Wednesday, June 30, 2010
The Government’s vision for criminal justice reform
The Government’s vision for criminal justice reform
30 June 2010
Centre for Crime and Justice Studies, London 30 June 2010
Justice Secretary, Kenneth Clarke, has given a speech on criminal justice reform at the Centre for Crime and Justice Studies.
Kenneth Clarke, Lord Chancellor and Secretary of State for Justice
Public services from first principles
George Osborne made clear last week that most government departments are going to have to reduce their budgets by around a quarter.
This is an extraordinary challenge. But we live in extraordinary times. It is unavoidable. We have to face up to the question of how we make savings without damaging public services.
But we do need to reconcile drastic and necessary cuts in public spending with positive policy making. Mere salami slicing of budgets can cause unintended damage to the public good. This gives us the chance to re-think from first principles how we can deal with the problems we face and provide the services that the public interest demands in a more targeted way.
My priorities are to punish offenders, protect the public and provide access to justice. The proposals I’m going to outline today in relation to the courts, legal aid and sentencing will have proper regard to each of those priorities.
For courts and legal aid, I am confident that we can use our resources far more effectively. I have already made one announcement on the cost effective provision of buildings for the court process, which seems to me an obvious early step to take.
There is no doubt that our courts sit in a large and historic estate of underused buildings. Clearly people should have access to court services a reasonable distance from their home. But the courts estate has developed piecemeal over many decades and in some cases still reflects how far it was reasonable for a man to ride a horse. It no longer matches where the centres of population are or where transport networks can most easily take them. Some courts are significantly underused and do not have enough work to justify the cost of building and maintenance – and we have millions of pounds worth of arrears of maintenance, as is sometimes only too obvious.

···

## TO-DO LIST
**1)** Answer these about the criminal justice reform speech, one line each:
(a) By about how much did George Osborne say most government departments must reduce their budgets?
(b) What three priorities does Kenneth Clarke name?
(c) In some cases, what does the courts estate still reflect?
**2)** Turn the paragraph of the criminal justice reform speech that begins "There is no doubt that our courts sit" into a short list of its main points.
**3)** Write the next part of the criminal justice reform speech, picking up after its final paragraph.

## RECORD EXTRACTS
···

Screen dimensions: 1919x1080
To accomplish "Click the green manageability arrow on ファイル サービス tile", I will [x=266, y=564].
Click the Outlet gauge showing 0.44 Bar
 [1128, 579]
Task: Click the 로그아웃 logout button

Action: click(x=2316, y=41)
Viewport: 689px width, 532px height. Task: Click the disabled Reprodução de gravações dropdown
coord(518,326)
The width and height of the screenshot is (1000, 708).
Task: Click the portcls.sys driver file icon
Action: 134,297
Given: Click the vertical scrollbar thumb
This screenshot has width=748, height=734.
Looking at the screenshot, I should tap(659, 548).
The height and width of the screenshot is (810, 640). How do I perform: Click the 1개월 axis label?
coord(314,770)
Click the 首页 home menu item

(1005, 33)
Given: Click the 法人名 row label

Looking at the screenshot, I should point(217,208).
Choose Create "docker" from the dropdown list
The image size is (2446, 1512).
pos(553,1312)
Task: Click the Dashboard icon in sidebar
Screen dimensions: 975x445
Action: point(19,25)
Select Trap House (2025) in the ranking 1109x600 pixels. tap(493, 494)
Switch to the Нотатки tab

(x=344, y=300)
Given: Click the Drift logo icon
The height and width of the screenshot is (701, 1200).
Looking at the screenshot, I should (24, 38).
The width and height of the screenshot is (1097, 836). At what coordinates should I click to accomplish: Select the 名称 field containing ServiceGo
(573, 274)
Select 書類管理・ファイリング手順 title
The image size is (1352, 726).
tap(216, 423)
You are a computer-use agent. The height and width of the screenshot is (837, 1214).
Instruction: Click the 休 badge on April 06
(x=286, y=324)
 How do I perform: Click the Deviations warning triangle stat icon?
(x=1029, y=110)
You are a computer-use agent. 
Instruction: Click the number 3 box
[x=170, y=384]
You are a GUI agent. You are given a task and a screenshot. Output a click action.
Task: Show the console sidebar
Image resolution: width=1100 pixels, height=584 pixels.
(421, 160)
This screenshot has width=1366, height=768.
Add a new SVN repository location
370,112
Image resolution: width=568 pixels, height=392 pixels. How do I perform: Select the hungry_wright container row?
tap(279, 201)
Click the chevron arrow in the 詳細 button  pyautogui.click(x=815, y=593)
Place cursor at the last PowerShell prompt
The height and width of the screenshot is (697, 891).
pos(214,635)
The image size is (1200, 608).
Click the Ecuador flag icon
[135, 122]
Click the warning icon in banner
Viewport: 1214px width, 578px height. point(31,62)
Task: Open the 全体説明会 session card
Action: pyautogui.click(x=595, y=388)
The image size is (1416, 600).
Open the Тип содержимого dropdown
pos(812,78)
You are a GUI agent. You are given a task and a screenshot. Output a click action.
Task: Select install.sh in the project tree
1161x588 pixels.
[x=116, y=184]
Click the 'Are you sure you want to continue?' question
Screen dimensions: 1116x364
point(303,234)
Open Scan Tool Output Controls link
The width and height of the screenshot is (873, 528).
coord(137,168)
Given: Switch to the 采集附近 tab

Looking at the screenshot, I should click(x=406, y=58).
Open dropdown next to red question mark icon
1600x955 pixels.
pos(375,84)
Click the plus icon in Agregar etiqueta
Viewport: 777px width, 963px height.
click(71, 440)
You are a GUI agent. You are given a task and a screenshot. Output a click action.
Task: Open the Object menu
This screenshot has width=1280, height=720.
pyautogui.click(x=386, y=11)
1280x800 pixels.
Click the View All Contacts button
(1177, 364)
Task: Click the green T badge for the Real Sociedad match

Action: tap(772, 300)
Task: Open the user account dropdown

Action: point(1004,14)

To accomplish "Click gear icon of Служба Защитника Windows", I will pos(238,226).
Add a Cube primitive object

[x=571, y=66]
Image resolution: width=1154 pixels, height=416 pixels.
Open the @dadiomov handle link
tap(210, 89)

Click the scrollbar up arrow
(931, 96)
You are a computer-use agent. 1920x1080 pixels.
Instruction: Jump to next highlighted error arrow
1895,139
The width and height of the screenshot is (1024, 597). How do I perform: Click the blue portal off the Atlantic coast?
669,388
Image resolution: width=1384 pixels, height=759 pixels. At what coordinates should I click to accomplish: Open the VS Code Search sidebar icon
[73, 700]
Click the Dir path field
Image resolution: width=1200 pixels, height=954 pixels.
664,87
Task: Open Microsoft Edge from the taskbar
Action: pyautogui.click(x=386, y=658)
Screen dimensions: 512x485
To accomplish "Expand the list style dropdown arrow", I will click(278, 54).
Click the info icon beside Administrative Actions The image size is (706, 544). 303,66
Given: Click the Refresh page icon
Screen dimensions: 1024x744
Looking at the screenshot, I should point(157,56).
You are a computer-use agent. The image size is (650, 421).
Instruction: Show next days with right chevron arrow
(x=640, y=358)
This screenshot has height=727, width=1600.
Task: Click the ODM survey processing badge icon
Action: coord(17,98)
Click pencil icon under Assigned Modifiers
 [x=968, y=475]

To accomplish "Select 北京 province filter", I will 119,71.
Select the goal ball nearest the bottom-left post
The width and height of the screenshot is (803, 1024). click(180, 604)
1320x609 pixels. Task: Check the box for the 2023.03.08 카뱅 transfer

···

## EXPECTED OUTPUTS
**1)**
(a) By around a quarter.
(b) To punish offenders, protect the public and provide access to justice.
(c) How far it was reasonable for a man to ride a horse.

**2)**
- The courts sit in a large, historic estate of underused buildings.
- People should have access to court services a reasonable distance from home.
- The estate grew piecemeal over many decades. In some cases it still reflects how far a man could reasonably ride a horse.
- It no longer matches where population centers are or where transport networks can most easily take people.
- Some courts are significantly underused and lack enough work to justify building and maintenance costs.
- There are millions of pounds' worth of maintenance arrears.

**3)**
Many courts do not have the standard of facilities we expect of a modern justice system. Some have no space for witnesses to sit away from the other parties’ families and supporters. Others are not accessible to disabled people. And still more lack suitable secure facilities for prisoners. For most people, a visit to Court is an extremely unpleasant experience.
It would obviously be nice if we could keep all of the old court buildings that we are used to. But in these hard times, an underused courts estate is an extravagance we simply cannot afford. We have identified the potential to make a one off saving of £21 million and annual savings of £15 and a half million in running and maintenance costs. These are savings we must make.
But financial reality should also provoke us to think about whether there are more sensible ways of transacting the business of justice today.
It is absolutely right that trials of serious issues are heard in open court. Witnesses can be cross-examined properly, and the public can see what is going on.
We are not going to deny people the right to have their day in court. But do we want to force people to take a day off work to go to court for a routine matter – council tax arrears, TV licence infringements, for instance? I am not convinced that all minor, non-contentious cases need to be heard in a traditional court setting.
We are therefore looking in to different methods of delivering justice without the need for the full grim court experience. That means using technology. And it means alternative dispute resolution.
Don’t get me wrong; I don’t propose to go down the path of all-singing, all-dancing IT schemes. The history of the public sector is positively littered with grand, imaginative government IT projects that have failed to deliver and led to appalling waste.
But we may well be able to find ways of using technology so people don’t always have to go to court and disputes are resolved quickly and effectively.
This is why we published a consultation last week on how we can best use the courts to meet the modern needs of local communities.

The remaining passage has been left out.